Früher oder später kommt jeder Projektleiter in die Situation, ein Projekt in einer Krise zu übernehmen. Man wird als Retter in der Not gerufen, mit Vorschusslorbeeren versehen, als Wunderwaffe sogleich ins Projektgeschehen geworfen – und dort verbrannt. Über den Unterschied zwischen Kanonenfutter und Krisenmanager oder warum man nicht auf schnell fahrende Züge aufspringen sollte.
Ein laufendes Projekt zu übernehmen ist immer eine Herausforderung. Umso mehr, wenn nicht alles optimal läuft oder wenn gar nichts mehr läuft und das Projekt in einer echten Krise steckt. Wer sich nun, geschmeichelt von der Ehre als Retter auserkoren worden zu sein und getrieben von Erfolgsdruck, kopfüber in die operative Hektik stürzt, begeht einen folgenschweren Fehler.
Ohne Frage fühlt es sich gut an, zur Hilfe gerufen zu werden. Und natürlich hilft man gerne. Dann aber bitte richtig und nachhaltig! In vielen Fällen hat der Hilfesuchende aber leider eine klare Vorstellung, wie er sich helfen lassen möchte und insbesondere wie er sich nicht helfen lassen möchte. Meist fällt diese Vorstellung dann in die Kategorie „Same, same, but different!“ Es soll sich also so wenig wie möglich ändern, aber doch alles anders und besser werden. Willkommen in der Welt der Actionhelden und Adrenalin-Junkies: Projektmanagement Bruce Willis Style.
Die reinste Form des Wahnsinns ist es, alles beim Alten zu lassen und gleichzeitig zu hoffen, dass sich etwas ändert.
Albert Einstein
Es gibt Gründe, warum ein Projekt in die Krise gerutscht ist. Und diese Gründe sind vielfältig und vielschichtig.
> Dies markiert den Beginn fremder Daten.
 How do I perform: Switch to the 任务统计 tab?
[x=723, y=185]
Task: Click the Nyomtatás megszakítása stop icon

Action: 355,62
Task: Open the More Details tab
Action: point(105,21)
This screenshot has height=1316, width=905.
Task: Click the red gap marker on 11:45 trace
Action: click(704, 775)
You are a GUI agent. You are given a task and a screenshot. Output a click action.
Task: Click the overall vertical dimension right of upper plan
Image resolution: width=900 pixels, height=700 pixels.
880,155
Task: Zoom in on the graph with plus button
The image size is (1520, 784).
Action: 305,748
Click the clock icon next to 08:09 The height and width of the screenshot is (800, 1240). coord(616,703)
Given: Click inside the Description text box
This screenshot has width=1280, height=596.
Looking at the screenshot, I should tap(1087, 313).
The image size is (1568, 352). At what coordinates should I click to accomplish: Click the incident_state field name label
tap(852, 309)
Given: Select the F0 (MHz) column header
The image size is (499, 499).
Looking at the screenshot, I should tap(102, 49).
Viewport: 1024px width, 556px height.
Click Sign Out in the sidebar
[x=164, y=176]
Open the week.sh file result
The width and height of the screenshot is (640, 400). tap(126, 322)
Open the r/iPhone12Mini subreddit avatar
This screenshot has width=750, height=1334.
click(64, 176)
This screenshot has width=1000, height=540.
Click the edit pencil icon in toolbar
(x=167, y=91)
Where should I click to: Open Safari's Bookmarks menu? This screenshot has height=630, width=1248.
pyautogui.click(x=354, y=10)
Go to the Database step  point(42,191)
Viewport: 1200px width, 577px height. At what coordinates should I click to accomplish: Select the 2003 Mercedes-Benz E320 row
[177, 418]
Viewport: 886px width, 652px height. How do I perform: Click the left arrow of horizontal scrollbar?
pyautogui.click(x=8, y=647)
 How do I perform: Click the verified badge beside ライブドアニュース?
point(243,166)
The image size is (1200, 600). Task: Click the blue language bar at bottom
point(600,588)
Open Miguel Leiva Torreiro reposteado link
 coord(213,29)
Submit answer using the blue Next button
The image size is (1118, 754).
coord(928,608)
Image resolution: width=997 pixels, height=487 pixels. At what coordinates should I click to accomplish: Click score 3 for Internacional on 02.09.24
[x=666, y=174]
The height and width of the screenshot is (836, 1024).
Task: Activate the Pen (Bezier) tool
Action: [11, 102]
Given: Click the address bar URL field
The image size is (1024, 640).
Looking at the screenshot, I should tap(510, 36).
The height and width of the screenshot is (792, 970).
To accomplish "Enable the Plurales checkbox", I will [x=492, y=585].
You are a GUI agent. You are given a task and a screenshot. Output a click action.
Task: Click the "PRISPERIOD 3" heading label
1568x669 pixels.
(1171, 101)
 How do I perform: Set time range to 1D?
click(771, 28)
Darum steht zu Beginn jedes Engagements in einem Krisenprojekt eine Analysephase, um zum Kern der Probleme vorzudringen.
In der Analysephase herrscht tendenziell eher Unruhe, Ungeduld, Druck, möglicherweise Angst. Dies sind destruktive Bewusstseinszustände, die einerseits erhöhte Ineffizienz zur Folge haben und andererseits die Gefahr mit sich bringen, dass Fehlentscheidungen getroffen werden. Und Fehlentscheidungen sind alle Entscheidungen, die den unangenehmen Zustand der Krise (…) schnell beenden sollen (…). Ziel dieser Fehlentscheidungen: so schnell wie möglich weitermachen wie bisher. Weil diese Entscheidungen aber nur die Symptome behandeln, verhindern sie, dass nachhaltige Lösungen an der Wurzel der Ursache entstehen.
TurnAround-PM
Auftraggeber, die glauben, dass diese Phase unnötig sei und man demnach sofort loslegen könne, um auf keinen Fall noch mehr Zeit zu verlieren, sind in der Regel selbst Teil des Problems. Gesucht ist dann meist keine echte Hilfe, sondern nur ein etwas kräftigerer Hamster um das Rad schneller zu drehen. Hier heißt es hart bleiben und seine Bedingungen für eine Übernahme des Projekts klar zu vertreten bis zur Ablehnung des Auftrags. Nicht verhandelbar an erster Stelle dieser Bedingungen steht eine individuell anzupassende Übergangs- und Analysephase.
Manchmal kann es ratsam sein, die Aktivitäten im Projekt in dieser Phase komplett zu stoppen oder auf ein Minimum zu reduzieren. Manchmal können die Aktivitäten wie geplant und unter alter Führung noch eine Weile bis zur Übergabe fortgeführt werden. Ziel ist jedenfalls ein möglichst großer Spielraum, um zum Kern der Probleme vorzudringen und wirkungsvolle Lösungen zu finden. Wer diese Chance zur Besinnung und Analyse an dieser Stelle verpasst, wird sie im Projektverlauf nie wieder bekommen.
Eine Krise ist ein produktiver Zustand. Man muss ihr nur den Beigeschmack der Katastrophe nehmen.
Max Frisch
Artikelbild: starmanseries bei flickr.com (CC BY 2.0)
6 Kommentare
Ja, das mit der Analysephase ist so eine Sache.
Egal, wie hoch die Flammen schlagen, und wie sehr die Stakeholder nach der Feuerwehr rufen – erstmal gilt: Bestandsaufnahme, Maßnahmeplanung, Buy-In der Entscheider.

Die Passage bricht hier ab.